In-situ engineering of a covalent organic framework-based biomimetic nanoplatform for multi-target therapy of Alzheimer's disease.

To address the complex pathology of Alzheimer's disease (AD), including abnormal amyloid-β (Aβ) aggregation, metal ion homeostasis disruption and oxidative stress, we developed an integrated multifunctional nanoplatform. This platform leveraged a covalent organic framework (TD-COF) with intrinsic capabilities for Cu2+ chelation and Aβ inhibition as the carrier. Through in-situ engineering, ultrafine palladium nanoparticles (PdNPs) were anchored to construct a stable, functionally integrated core (Pd-COF). However, due to limitations of nanomaterials such as short half-life and poor brain targeting, we further employed red blood cell (RBC) membrane for biomimetic modification, yielding the final platform Pd-COF-RBC. In vitro experiments demonstrated that Pd-COF-RBC concurrently achieved Cu2+ chelation, Aβ fibrillation inhibition and reactive oxygen species (ROS) scavenging. Notably, the design of Pd-COF also regulated the size and dispersibility of PdNPs, enhancing catalase-like (CAT) activity by 34.7%. In Aβ-induced cellular models, the material effectively alleviated oxidative stress and mitochondrial dysfunction, increasing cell survival by over 78.4%. Further experiments confirmed that Pd-COF-RBC modified with RBC membrane possessed good biocompatibility, long circulation property and brain accumulation capacity.

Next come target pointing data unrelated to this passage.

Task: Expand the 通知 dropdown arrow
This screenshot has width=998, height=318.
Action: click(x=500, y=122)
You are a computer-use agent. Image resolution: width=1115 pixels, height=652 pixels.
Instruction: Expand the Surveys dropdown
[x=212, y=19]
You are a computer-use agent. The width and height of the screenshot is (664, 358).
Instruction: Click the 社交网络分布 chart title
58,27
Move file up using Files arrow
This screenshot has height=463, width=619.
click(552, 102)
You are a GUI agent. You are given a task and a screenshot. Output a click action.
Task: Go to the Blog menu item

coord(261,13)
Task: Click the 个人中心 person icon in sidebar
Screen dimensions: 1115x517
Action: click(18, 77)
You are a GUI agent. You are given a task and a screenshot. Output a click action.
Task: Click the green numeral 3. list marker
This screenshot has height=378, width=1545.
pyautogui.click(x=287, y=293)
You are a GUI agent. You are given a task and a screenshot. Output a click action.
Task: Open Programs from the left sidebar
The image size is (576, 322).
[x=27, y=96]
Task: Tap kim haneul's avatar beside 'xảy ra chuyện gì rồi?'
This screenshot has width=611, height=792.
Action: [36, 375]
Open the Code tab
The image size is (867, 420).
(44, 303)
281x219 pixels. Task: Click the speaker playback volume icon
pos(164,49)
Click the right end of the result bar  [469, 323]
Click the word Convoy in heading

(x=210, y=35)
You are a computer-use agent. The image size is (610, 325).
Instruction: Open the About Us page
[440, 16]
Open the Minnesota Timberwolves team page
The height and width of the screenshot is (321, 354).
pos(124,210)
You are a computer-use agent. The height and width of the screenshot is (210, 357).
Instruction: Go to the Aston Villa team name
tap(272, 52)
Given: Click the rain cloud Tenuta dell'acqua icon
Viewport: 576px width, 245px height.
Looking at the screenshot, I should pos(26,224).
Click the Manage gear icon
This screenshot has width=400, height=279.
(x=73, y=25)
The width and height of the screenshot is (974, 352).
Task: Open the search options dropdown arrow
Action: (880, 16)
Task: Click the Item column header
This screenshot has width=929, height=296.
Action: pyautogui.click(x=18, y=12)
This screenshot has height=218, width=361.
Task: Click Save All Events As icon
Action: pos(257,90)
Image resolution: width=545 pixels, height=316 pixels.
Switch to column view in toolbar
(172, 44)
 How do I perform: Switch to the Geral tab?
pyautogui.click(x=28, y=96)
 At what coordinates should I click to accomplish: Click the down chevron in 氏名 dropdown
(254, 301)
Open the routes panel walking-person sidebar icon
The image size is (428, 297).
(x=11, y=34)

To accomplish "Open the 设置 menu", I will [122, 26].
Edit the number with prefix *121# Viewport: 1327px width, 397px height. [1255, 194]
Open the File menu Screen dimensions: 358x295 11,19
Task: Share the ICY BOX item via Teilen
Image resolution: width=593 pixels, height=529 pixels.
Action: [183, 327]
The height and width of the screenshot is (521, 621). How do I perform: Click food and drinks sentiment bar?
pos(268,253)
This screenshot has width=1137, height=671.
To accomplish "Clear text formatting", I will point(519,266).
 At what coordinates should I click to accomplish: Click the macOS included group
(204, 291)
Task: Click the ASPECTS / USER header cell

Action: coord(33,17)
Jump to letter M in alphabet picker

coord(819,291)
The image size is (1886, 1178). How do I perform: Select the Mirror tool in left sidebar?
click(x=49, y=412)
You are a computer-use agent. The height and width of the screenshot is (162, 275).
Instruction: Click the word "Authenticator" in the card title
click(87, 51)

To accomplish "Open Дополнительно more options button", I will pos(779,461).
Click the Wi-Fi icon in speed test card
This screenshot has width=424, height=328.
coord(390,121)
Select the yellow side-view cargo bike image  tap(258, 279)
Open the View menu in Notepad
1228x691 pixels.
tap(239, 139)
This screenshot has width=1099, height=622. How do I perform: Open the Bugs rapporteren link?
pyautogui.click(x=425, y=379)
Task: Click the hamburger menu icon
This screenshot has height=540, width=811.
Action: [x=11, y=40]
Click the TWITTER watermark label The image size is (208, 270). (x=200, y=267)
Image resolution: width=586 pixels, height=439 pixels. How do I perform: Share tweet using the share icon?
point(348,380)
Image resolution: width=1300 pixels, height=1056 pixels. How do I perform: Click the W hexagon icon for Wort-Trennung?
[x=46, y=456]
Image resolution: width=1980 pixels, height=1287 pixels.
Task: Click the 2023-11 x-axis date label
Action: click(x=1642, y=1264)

Based on these findings, we evaluated its therapeutic potential in the transgenic AD C. elegans model. The results demonstrated the motor and cognitive functions of the worms were markedly restored, with the average paralysis time prolonged by approximately 37.3% and the chemotactic index recovering to near wild-type levels. Thus, the study has promise for providing experimental evidence for multi-target intervention against the complex pathological network of AD via an integrated strategy of in situ engineering and biomimetic modification.